◆ **SET TASK**
Return, word for word, the stretch of the material from the line that contains "You are a computer-use agent. The" through the end of the material, leaving the pictures out of your answer.

• • • • •

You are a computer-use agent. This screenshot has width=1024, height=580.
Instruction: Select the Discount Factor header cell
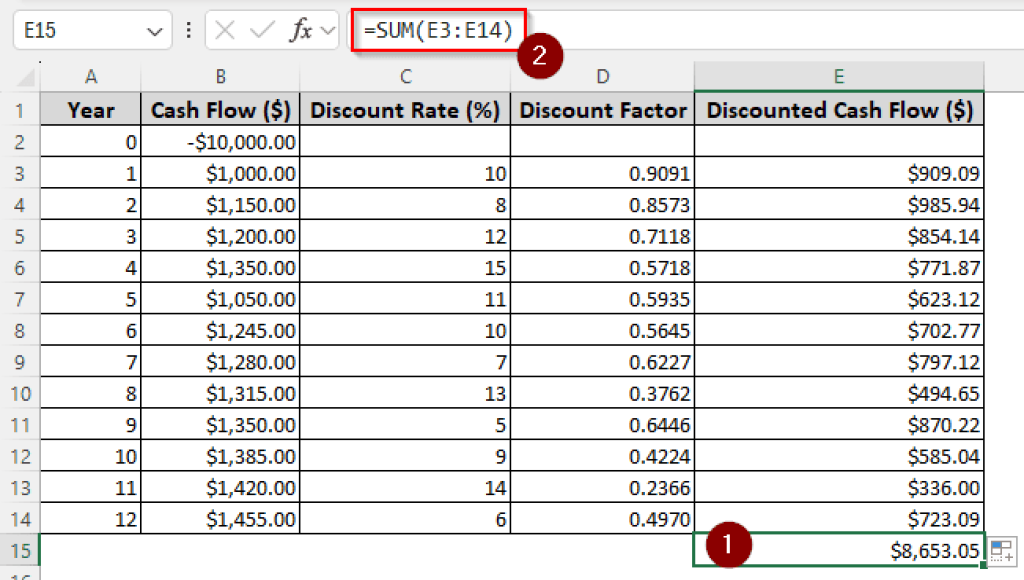click(603, 109)
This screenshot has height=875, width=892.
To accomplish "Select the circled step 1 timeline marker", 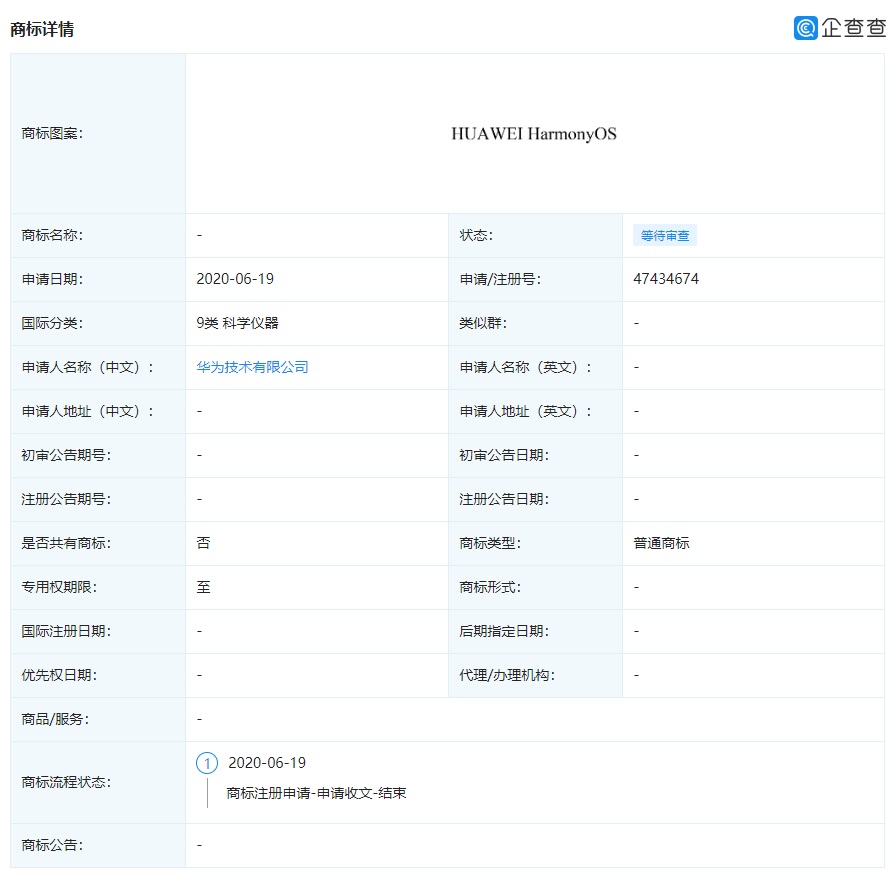I will tap(207, 763).
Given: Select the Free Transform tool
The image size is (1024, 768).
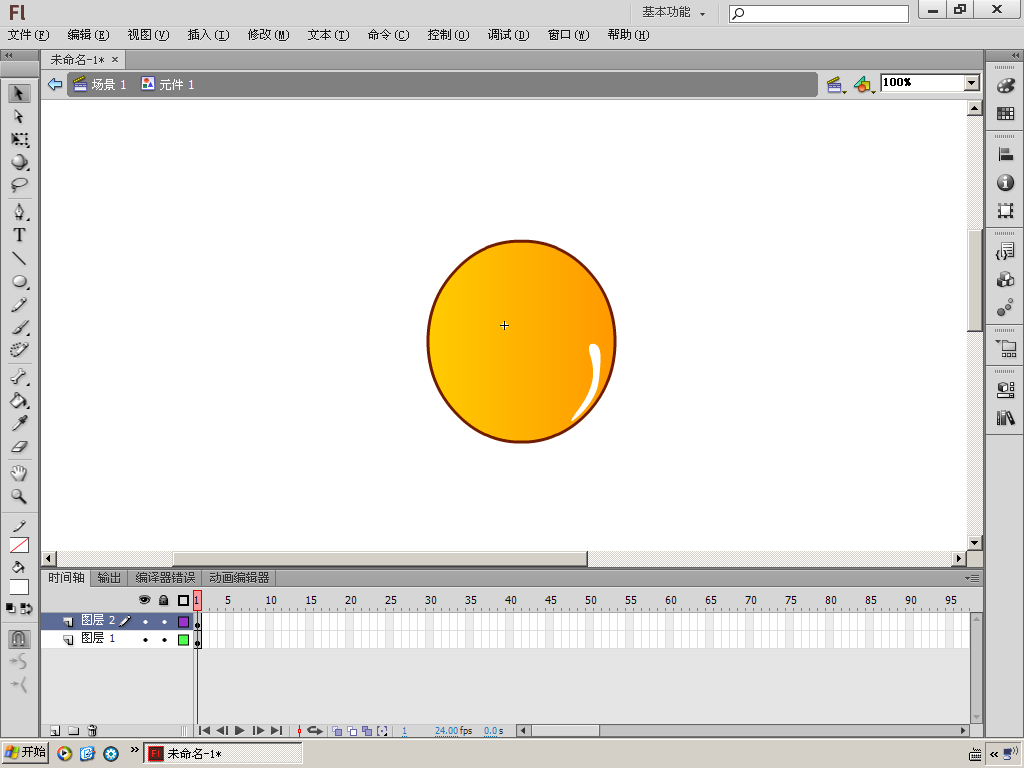Looking at the screenshot, I should pos(19,140).
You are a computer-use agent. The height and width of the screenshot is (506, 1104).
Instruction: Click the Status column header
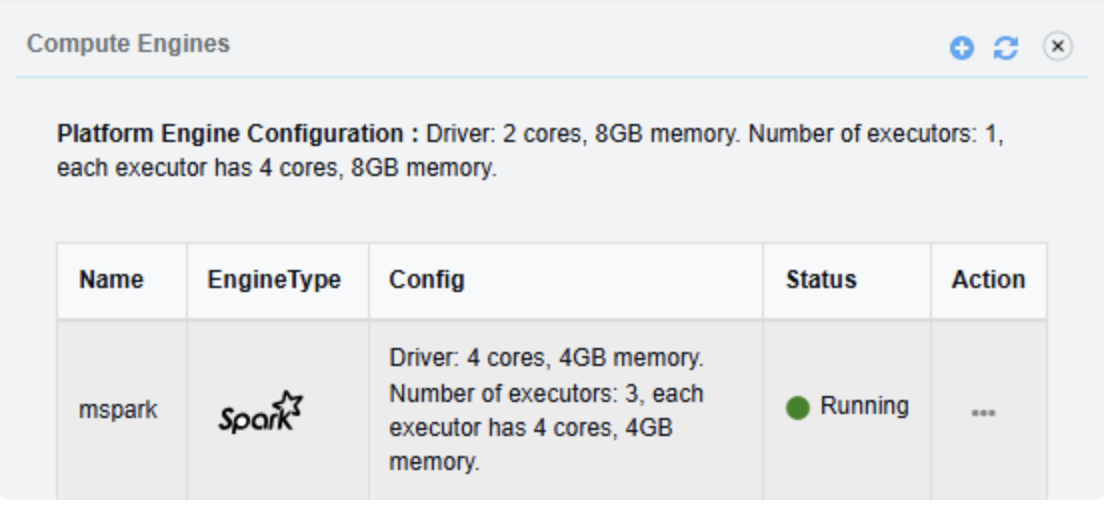[821, 280]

• • • • •

◆ **RESULT**
You are a computer-use agent. The height and width of the screenshot is (506, 1104).
Instruction: Click the Status column header
[821, 280]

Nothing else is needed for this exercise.